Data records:
....

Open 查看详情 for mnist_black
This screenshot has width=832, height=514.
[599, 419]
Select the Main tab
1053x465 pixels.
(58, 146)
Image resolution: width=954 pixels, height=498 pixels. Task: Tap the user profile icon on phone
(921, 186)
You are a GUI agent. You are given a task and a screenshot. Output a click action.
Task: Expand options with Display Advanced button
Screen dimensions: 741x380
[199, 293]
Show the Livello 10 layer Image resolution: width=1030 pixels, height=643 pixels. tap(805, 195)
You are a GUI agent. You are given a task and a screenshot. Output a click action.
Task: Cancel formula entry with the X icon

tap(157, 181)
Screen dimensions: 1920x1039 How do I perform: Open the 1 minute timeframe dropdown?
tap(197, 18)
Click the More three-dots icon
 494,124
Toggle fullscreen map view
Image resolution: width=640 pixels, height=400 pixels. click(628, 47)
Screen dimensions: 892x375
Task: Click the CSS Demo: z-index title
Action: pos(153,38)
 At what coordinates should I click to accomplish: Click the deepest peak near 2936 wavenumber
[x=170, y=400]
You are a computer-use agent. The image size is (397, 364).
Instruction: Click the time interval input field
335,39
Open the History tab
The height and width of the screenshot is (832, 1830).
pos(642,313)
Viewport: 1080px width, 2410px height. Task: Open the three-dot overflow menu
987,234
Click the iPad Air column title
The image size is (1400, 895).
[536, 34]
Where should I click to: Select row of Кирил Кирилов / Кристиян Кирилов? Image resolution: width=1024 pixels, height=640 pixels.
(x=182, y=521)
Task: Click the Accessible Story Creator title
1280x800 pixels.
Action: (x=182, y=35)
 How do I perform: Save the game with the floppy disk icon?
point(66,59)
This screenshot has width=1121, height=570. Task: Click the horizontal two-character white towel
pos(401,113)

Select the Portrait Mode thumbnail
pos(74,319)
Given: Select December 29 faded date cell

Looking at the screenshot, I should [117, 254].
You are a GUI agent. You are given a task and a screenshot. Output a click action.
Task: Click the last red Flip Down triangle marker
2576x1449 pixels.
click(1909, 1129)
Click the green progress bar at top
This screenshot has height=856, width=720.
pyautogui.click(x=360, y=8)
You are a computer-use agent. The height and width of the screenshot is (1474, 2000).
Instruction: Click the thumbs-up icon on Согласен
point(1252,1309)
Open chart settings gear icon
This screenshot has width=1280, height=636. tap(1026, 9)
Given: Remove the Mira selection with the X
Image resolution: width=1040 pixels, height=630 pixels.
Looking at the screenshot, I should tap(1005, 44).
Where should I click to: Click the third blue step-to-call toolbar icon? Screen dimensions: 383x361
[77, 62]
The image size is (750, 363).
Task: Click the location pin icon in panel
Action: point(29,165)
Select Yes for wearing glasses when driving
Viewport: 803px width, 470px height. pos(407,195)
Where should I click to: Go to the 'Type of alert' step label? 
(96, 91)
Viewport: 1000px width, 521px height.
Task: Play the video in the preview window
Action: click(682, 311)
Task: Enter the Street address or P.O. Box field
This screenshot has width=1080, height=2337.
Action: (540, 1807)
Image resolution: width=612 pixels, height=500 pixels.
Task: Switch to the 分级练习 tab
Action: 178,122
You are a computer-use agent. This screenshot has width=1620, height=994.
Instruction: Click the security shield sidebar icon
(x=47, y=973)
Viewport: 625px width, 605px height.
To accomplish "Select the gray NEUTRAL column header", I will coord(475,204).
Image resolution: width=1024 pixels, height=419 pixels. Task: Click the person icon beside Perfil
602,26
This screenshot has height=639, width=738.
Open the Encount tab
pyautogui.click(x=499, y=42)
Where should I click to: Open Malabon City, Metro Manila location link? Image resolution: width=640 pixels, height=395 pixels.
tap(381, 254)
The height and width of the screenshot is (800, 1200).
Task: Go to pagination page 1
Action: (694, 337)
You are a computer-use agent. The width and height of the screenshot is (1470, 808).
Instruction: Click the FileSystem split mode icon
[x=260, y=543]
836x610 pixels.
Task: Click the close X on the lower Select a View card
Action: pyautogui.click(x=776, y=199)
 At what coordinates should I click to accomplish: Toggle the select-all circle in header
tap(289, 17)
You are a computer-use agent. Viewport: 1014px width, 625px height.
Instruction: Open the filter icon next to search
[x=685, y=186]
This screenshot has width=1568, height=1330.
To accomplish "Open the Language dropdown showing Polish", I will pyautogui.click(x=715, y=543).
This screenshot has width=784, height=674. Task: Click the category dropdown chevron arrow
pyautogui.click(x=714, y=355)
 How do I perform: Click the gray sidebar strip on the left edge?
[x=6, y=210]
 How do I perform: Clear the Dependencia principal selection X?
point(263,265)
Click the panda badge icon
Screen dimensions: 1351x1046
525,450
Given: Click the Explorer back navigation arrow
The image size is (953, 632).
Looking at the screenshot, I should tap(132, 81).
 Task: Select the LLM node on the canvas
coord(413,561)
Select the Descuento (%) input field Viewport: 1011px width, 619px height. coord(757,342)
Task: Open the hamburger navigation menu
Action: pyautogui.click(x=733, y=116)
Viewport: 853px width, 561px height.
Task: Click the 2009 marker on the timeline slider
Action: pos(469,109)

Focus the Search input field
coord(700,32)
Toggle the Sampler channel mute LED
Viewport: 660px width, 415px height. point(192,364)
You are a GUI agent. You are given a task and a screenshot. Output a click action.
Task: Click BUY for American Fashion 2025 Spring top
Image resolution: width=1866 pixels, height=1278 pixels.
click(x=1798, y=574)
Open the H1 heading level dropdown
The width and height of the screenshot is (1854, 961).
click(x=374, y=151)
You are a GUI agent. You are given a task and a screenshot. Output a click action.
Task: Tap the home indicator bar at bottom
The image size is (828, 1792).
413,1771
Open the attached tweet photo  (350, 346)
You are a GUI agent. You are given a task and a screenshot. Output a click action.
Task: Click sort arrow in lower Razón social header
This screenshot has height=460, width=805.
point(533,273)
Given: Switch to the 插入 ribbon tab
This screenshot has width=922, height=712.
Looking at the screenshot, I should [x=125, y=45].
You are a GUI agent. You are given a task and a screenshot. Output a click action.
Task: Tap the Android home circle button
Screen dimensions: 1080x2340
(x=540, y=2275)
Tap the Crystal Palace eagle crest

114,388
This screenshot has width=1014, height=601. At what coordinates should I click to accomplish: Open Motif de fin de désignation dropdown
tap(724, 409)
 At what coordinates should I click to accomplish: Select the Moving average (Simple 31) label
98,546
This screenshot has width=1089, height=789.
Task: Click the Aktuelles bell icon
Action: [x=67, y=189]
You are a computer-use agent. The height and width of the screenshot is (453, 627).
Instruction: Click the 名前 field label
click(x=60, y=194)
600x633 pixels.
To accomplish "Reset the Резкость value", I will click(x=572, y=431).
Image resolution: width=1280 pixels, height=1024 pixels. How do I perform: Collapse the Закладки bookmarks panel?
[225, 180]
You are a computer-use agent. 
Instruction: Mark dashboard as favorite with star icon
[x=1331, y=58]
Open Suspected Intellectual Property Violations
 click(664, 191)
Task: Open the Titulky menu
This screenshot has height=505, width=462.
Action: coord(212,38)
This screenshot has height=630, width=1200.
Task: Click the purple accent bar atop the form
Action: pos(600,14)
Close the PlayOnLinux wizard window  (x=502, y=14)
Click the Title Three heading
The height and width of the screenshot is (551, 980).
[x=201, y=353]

....

§ AIM OF THE EXERCISE: Report the number of lines in the entries above that include the word "computer" and add nothing to it.

§ SOLUTION FOR THIS EXERCISE: 7